Jour III. Vendredi matin, Françoise a apporté des croissants. On les grignote en tachant de se glisser les uns les autres dans les cases de personnalité. Sophie décroche la palme de l'empathie, Stéphanie est cataloguée rebelle. «Je n'y peux rien, je n'arrive pas à prendre de la distance», renâcle-t-elle. «Peut-être si tu ralentissais ton débit», propose Sophie. «Ce n'est pas un débit, c'est de la spontanéité !» Le dernier après-midi est consacré au bilan. Chacun son tour, il faut dire ce que nous a «apporté» le stage. «J'ai compris que ce que je prenais pour de l'agressivité de la part des autres n'en était pas», commence Françoise. «Moi, je pense que mon maître mot sera prendre de la distance», dit Stéphanie. Lionel, lui aussi, a pris de bonnes résolutions. «Je vais parler à ma chef.
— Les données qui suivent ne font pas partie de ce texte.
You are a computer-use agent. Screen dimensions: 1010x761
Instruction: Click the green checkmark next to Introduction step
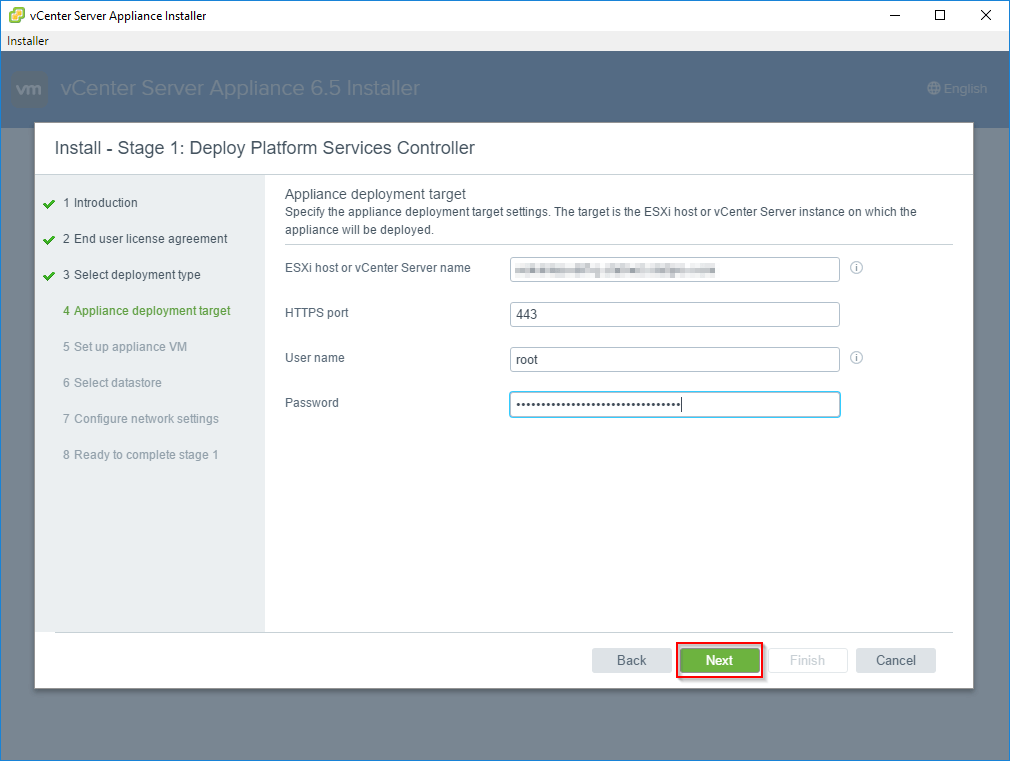(49, 203)
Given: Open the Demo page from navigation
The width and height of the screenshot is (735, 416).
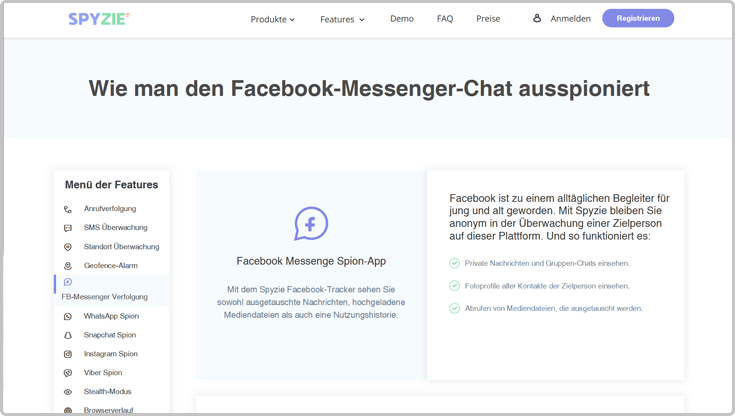Looking at the screenshot, I should (x=401, y=19).
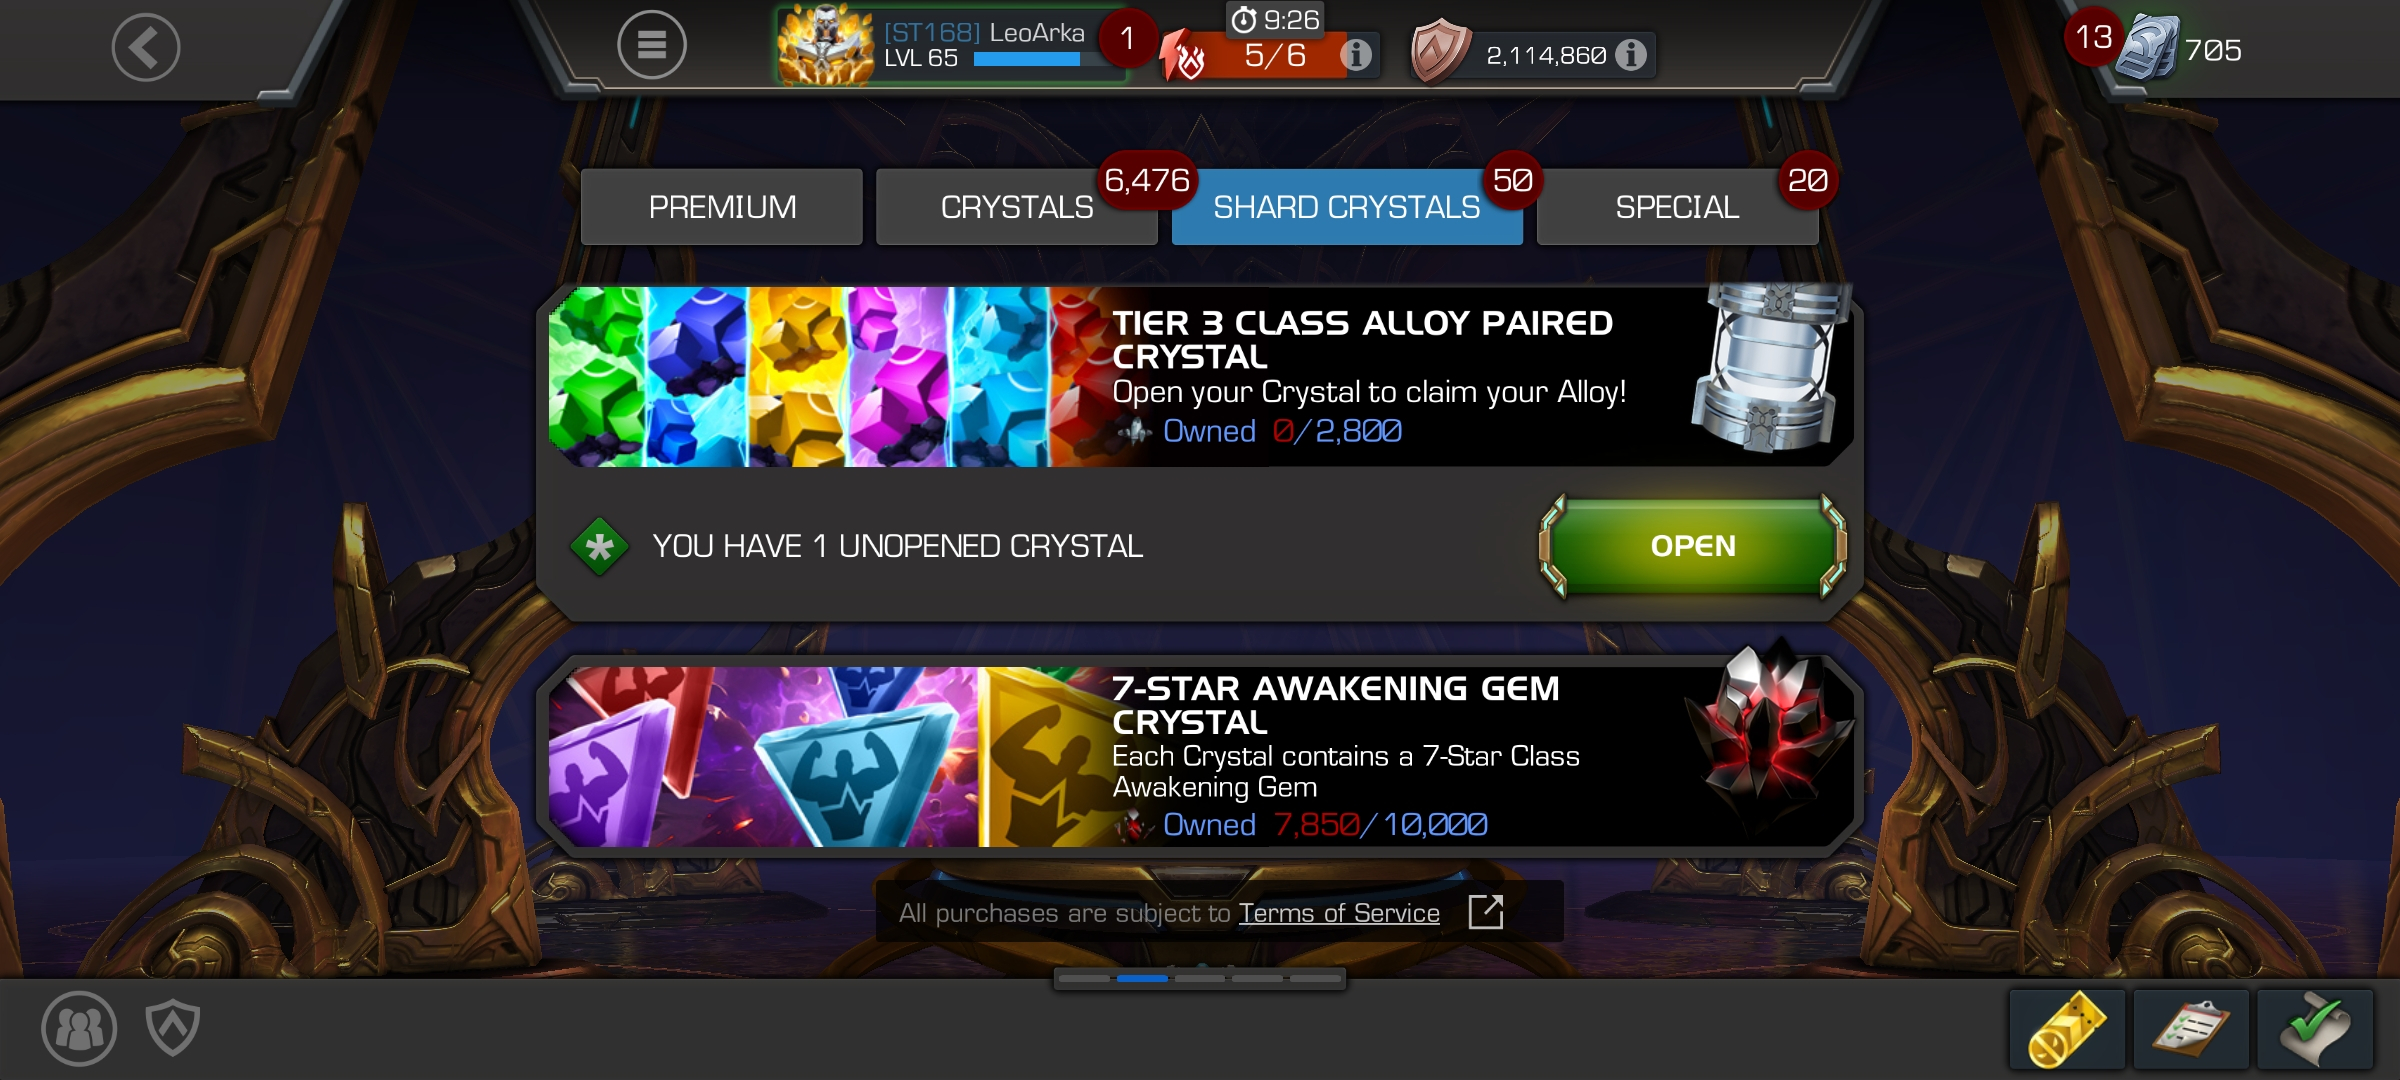Show energy info next to 5/6
The width and height of the screenshot is (2400, 1080).
tap(1355, 54)
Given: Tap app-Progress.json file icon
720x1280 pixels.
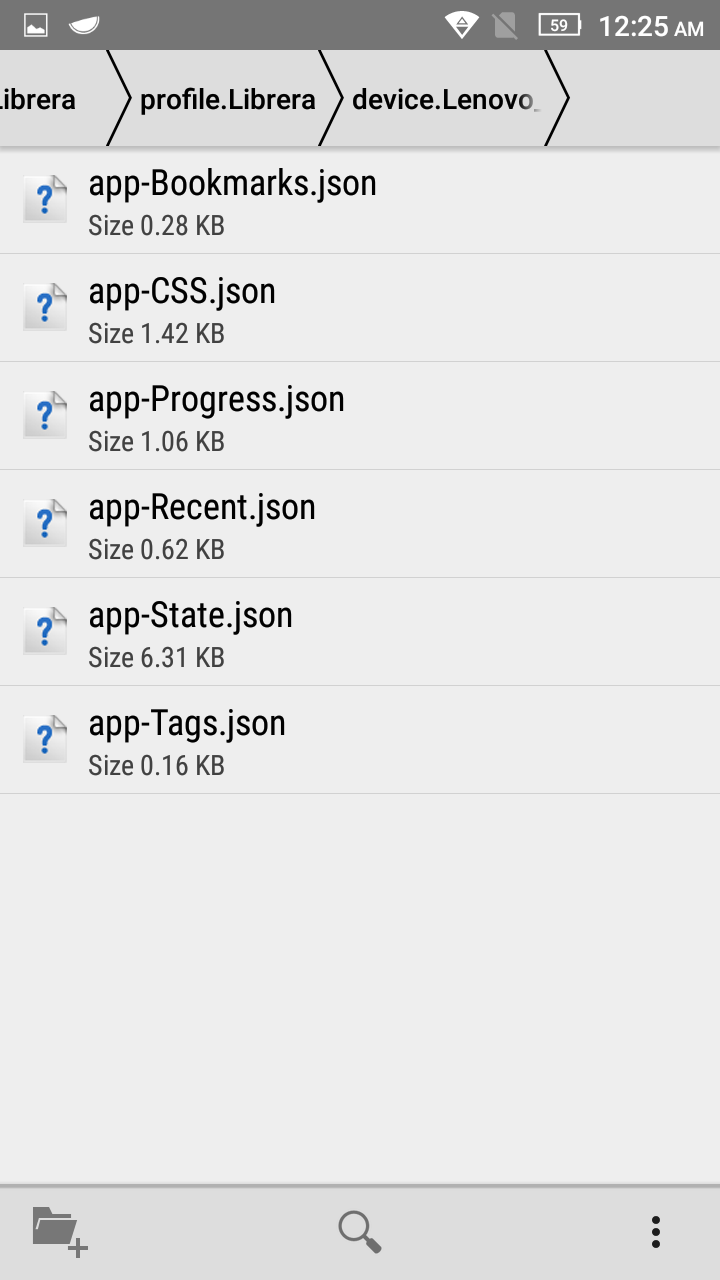Looking at the screenshot, I should [45, 415].
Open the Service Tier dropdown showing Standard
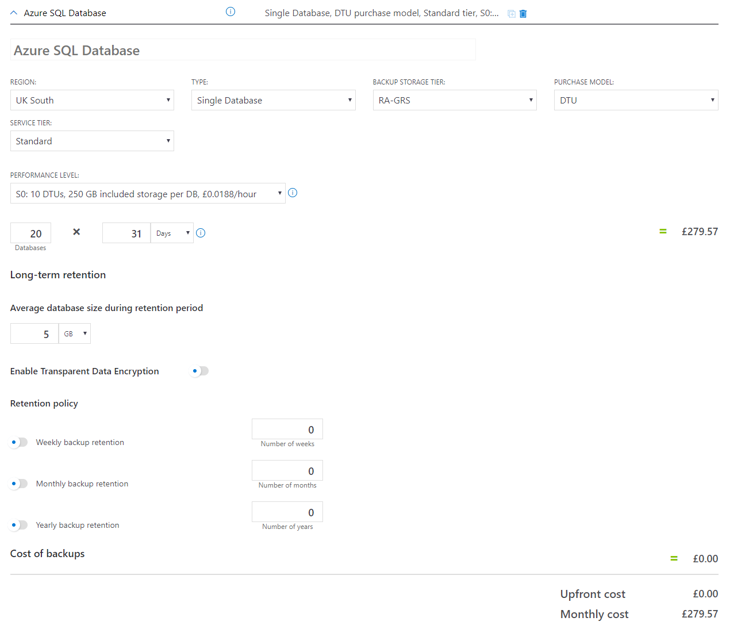The height and width of the screenshot is (629, 730). 92,141
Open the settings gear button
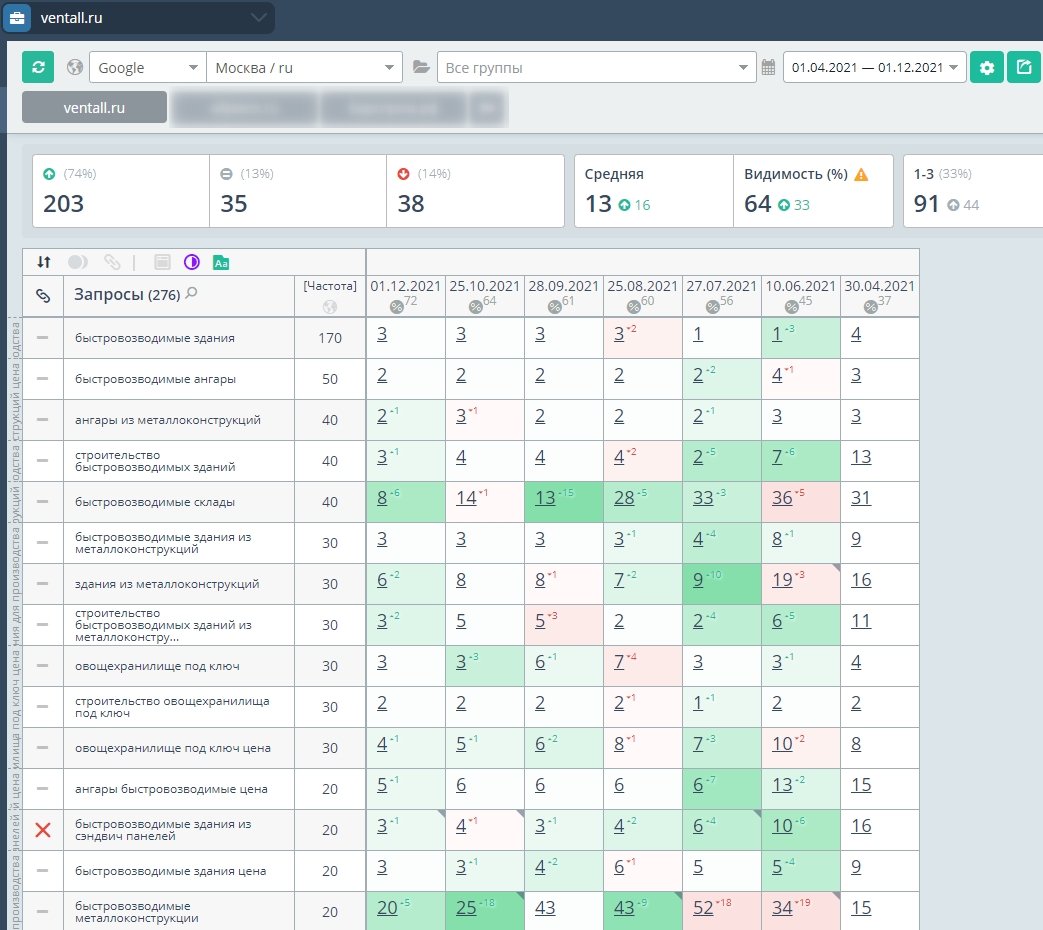 click(987, 68)
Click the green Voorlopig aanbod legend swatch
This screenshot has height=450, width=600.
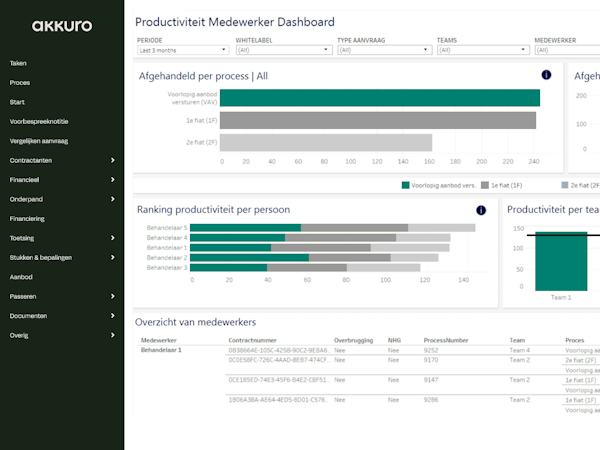point(406,185)
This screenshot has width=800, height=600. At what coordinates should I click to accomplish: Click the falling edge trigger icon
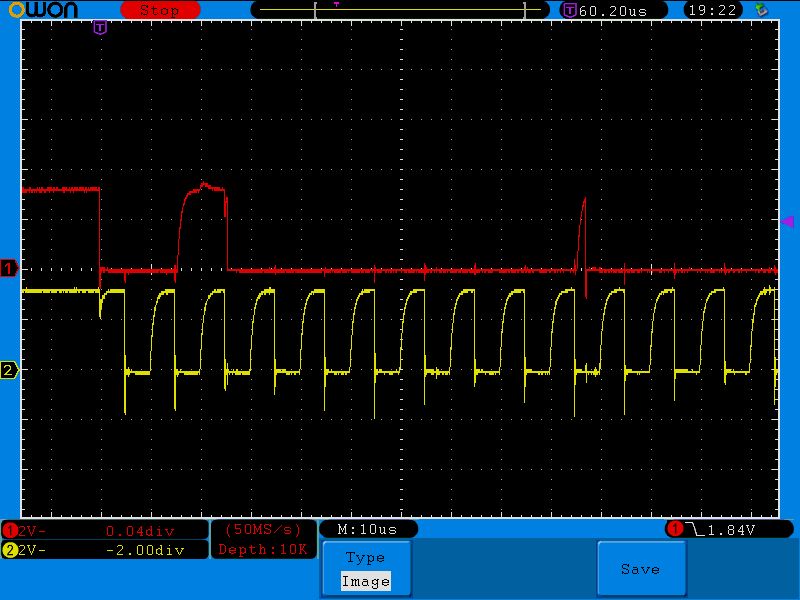point(696,529)
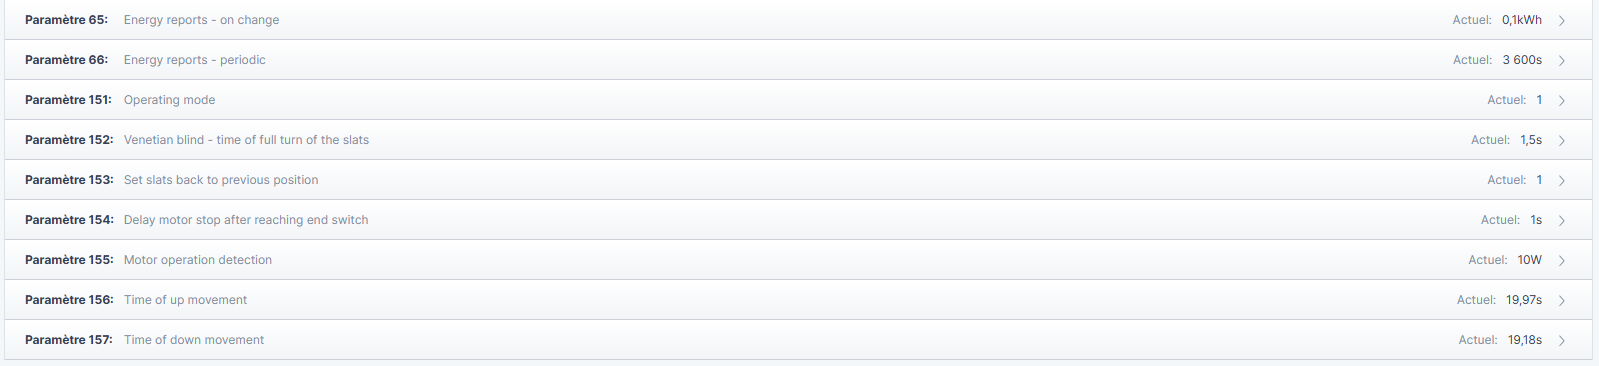The width and height of the screenshot is (1599, 366).
Task: Select Paramètre 65 label
Action: (66, 20)
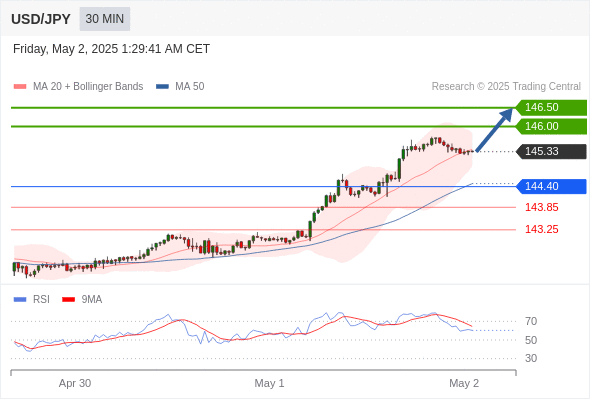The image size is (590, 400).
Task: Click the red 9MA legend swatch
Action: point(68,300)
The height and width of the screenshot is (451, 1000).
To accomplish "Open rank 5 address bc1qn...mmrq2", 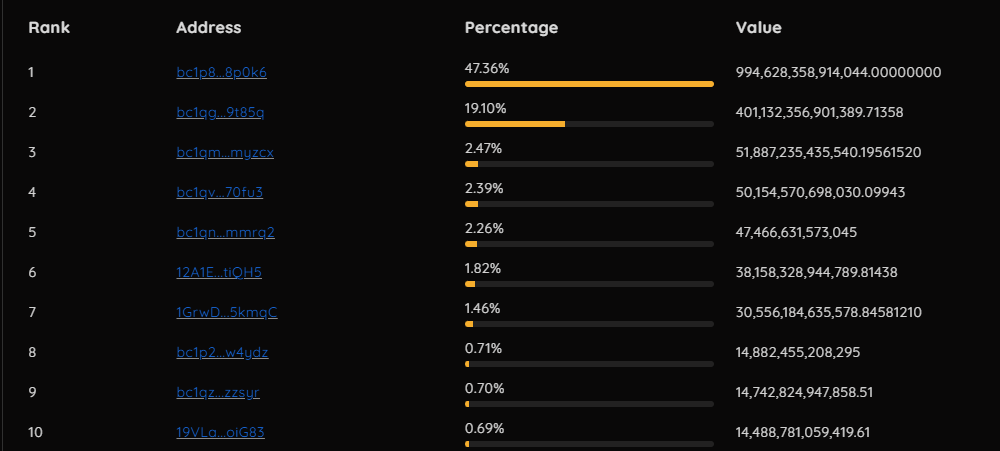I will (x=225, y=232).
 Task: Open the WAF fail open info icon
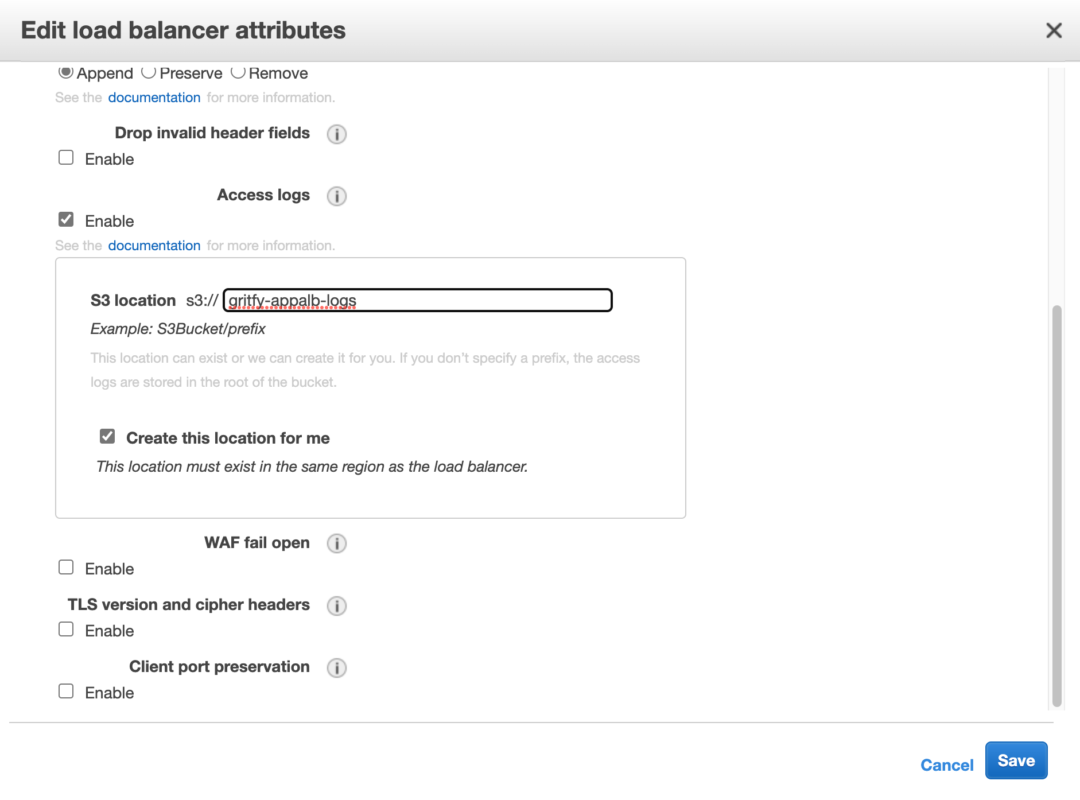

Arrêter de lui laisser des messages.» Gilbert écarquille les yeux. «Votre supérieur, c'est une femme ?» Oui. Une femme. Gilbert est estomaqué : «J'imaginais un vieil acariâtre...» Mais la douce Sophie, soudain, s'énerve. «C'est bien joli ce que vous dites, prendre de la distance, nous envoyer en formation. Mais lundi, il va falloir les rattraper, ces trois jours. Avec le téléphone qui sonne sans arrêt, tout le monde dans le bureau... Il faut arrêter de presser le citron. Parce que le citron, un jour, il va être crevé, par terre, terminé.» Silence. C'est l'heure des adieux. Poignées de main et promesses de s'envoyer «des mails». Gilbert a un mot pour chacun. «Et surtout, n'oubliez pas. Toujours repérer les émotions !».